The user client 2 may further include the above-mentioned communications unit 28 and may use the communications unit 28 to interrogate IoT devices local to the user device. This interrogation may serve, for example, to locate IoT devices capable of providing information regarding the user's current context (e.g. the environment in which the user device is currently located). The user client 2 may simply determine which IoT devices are potential sources of context information, and notify the server apparatus 3 of the identity of the relevant potential sources, or the user client may be configured to itself obtain context data from the relevant IoT devices and then to forward the acquired context information to the server apparatus 3.

The user-context determination unit 34 may be configured to acquire user-context data from potential sources identified by the user client 2. Typically, the user-context determination unit 34 may be configured to interrogate an IoT-object platform to retrieve information, indicative of at least one aspect of the user context, generated by the potential sources which have been notified to it by the user client 2.

The user-context determination unit 34 may be configured to acquire data indicative of the user device's current location, for example GPS data generated by a GPS sensor in the user device and transmitted to the server apparatus 3. The user-context determination unit 34 may be configured to contact sources of information to find about the context applicable at this location, e.g. sources of (current, forecast and/or historic) environmental data, sources of directory information regarding devices, businesses, service-providers, points of interest and so on at or near the location. These sources may be external third-party resources (contactable by any convenient means, e.g. over a communications network), or IoT objects (contactable either directly by the server apparatus 3 or via an IoT-object platform).

The user-context determination unit 34 may combine data obtained from any desired combination of sources to generate a definition of the “current” user context, or the user context at some target time. Among others, these sources may be a user profile stored in a database of the network (possibly storing information about user's habits) or information from a social network (for instance hot trends from twitter).

The user-requirement assessment unit 35 functions to produce a user-requirement specification, based on the user-context determined by the user-context determination unit 34. Further, if the user client 2 has provided information from which a user requirement can be determined, the user-requirement assessment unit 35 may take this information into account when producing the user-requirement specification. The invention is not particularly limited having regard to the parameters included in the user-requirement specification nor having regard to the manner in which the specification is expressed. Some examples are described below but it is to be understood that variants can be designed in accordance with the technologies used to implement the category identification unit 36.

The user-requirement assessment unit 35 may comprise a natural-language analysis tool to determine user requirements by processing user input, thus enabling the user to express their wishes using natural language.
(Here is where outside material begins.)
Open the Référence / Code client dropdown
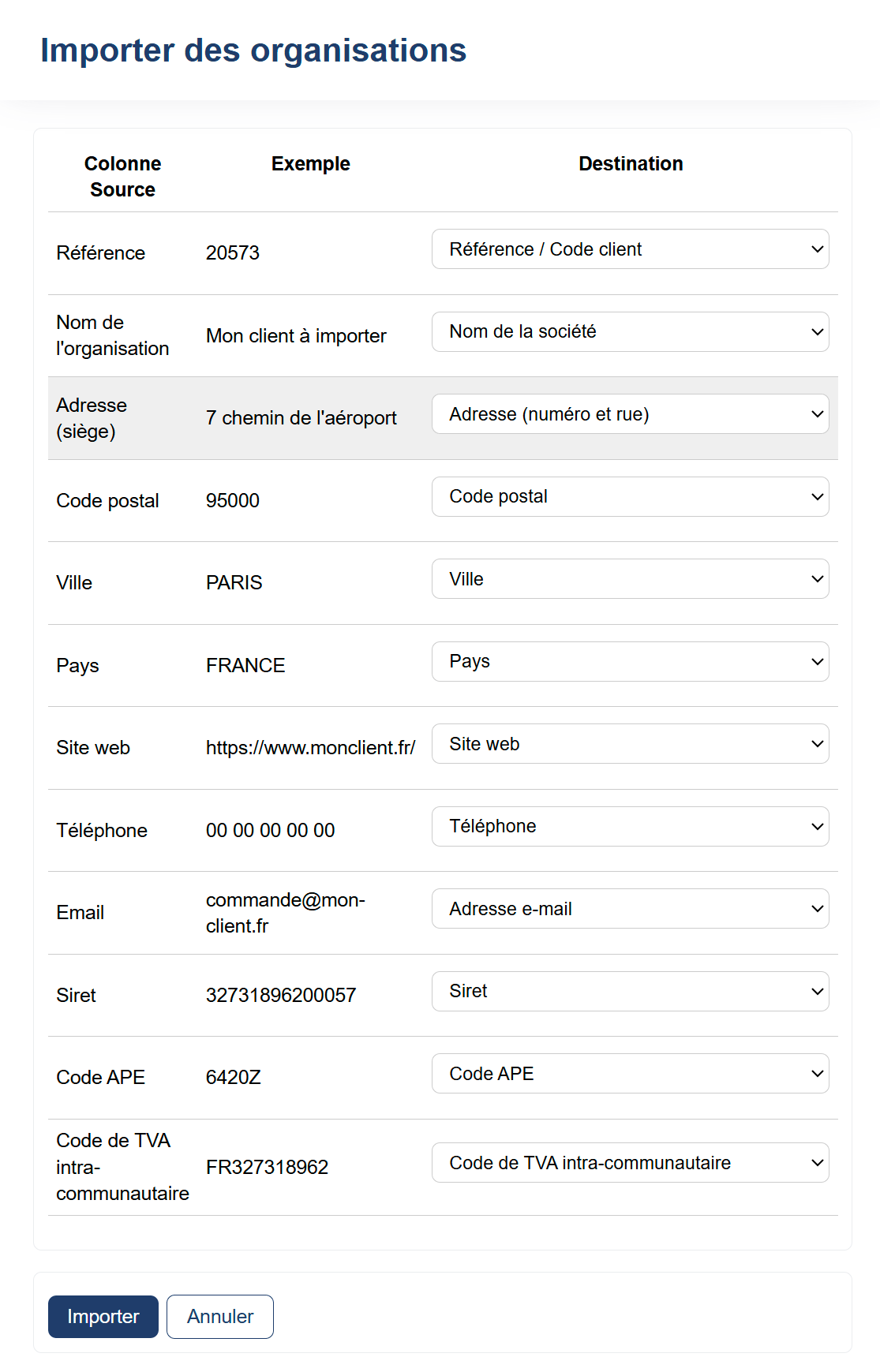The height and width of the screenshot is (1372, 880). (630, 249)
The user-requirement assessment unit 35 may be implemented using various technologies, as described below, including, but not limited to a natural language processing tool, performing text recognition or semantic entity analysis for instance.
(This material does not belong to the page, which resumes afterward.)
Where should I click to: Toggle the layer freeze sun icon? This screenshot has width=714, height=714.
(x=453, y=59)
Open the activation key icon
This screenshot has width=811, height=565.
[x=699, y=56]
The category identification unit 36 compares the user requirement specification produced by the user-requirement assessment unit 35 with IoT object categories so as to identify categories of IoT objects/resources which meet the user's requirements. The category identification unit 36 may be implemented using various technologies, as described below, including, but not limited to a cognitive reasoning engine and a collaborative filtering unit.

The IoT-object-platform interface 37 is designed to interrogate the IoT-object platform 4, requesting the IoT-object platform 4 to provide details of IoT resources known to the platform which fall into the categories identified by the category identification unit 36. The IoT-object-platform interface 37 may comprise a semantic matching unit (not shown) to determine semantically matched IoT object categories in the IoT-object platform 4 for given object categories of the category identification unit 36. The request sent to the IoT-object platform can thus evoke categories that are known to the platform. As stated earlier, there may be plural IoT-object platforms and the server apparatus 3 may be configured to interrogate all or a desired selection of the IoT-object platforms in order to discover IoT resources to notify to the user.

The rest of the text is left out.